The DNF and the DNGS
This year I was perhaps, lucky in my reading – there was only one book that I gave up on having got a little way in, despite its fab cover, and that was The Testament of Loki by Joanne M Harris. I won’t dwell on this, but you can read my comments why it didn’t work for me here.
There were a few DNGSs – Did Not Get Started – books that I picked up to read couldn’t get into immediately. If I haven’t gelled at least a little after just a handful of pages, I’ll either put it back on the shelf or put it in the charity shop pile. Iris Murdoch’s The Nice and the Good was one such – but it’s gone back on the shelf for when I’m in a more Iris mood.
The Most Irritating Book…
The Brontes Went to Woolworths by Rachel Ferguson, reviewed here. A madcap, middlebrow comedy from the 1930s, it was so mad, actually, that I nearly threw the book across the room in defeat at one stage!

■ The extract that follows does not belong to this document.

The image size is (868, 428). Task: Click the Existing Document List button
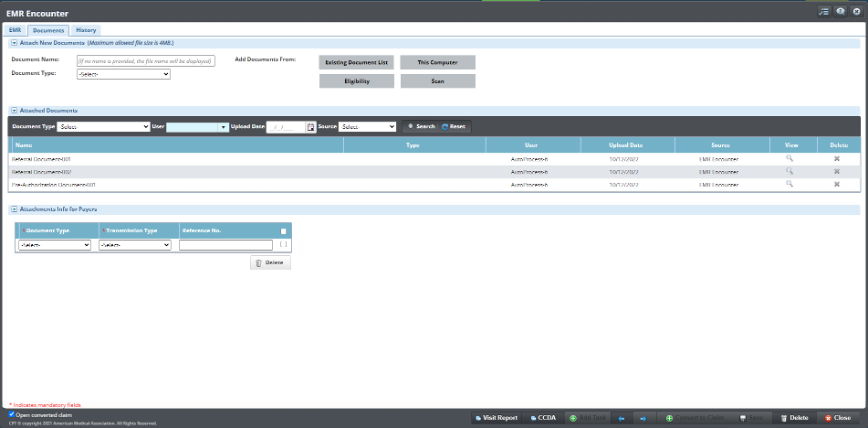[356, 62]
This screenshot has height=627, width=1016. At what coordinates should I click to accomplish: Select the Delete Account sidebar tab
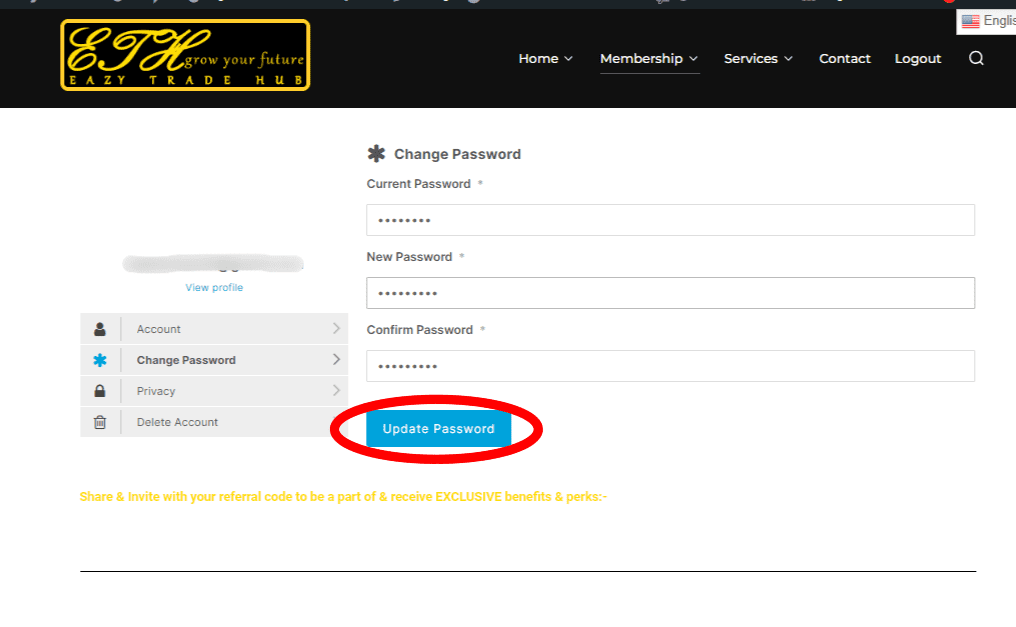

The story of sisters who make stuff up to add spice to their humdrum lives, and get into trouble when the people they make stuff up about get involved – I was left wishing they’d finally stop making things up and go away.
The Most Uncomfortable Read…
Mayhem by Sigrid Rausing, reviewed here. Sigrid, the editor of Granta magazine, wrote this book as a memoir recounting the effect of addiction on a family. You may remember much news coverage of the Rausing family, heirs to the Tetrapak fortune. A tragedy occurred in summer 2012, when the body of Eva, the wife of Hans K Rausing was found in their London house. Hans, a drug addict, had hidden the body for some weeks.
It has been a controversial book in the extreme. I have to say, I didn’t feel easy being privy to this family’s trauma. From a medical point of view the cyclical nature of their addiction came across clearly, but the rest felt intrusive at times. Of course you may say, given the column inches of speculation and reporting of the kind that never forgets to mention the family’s billions, that it is morally right that several years later, Sigrid has written her side of the story.
The Oversexed Thriller
The middle part of a thriller trilogy is difficult. I’d really enjoyed reading Mad by Chloe Esposito, but when it came to the sequel Bad (reviewed here ). I was just bored – especially by the gratuitous sex that made up a large part of the book. Nuff said. Will I read the final part? I really don’t know if I can be bothered.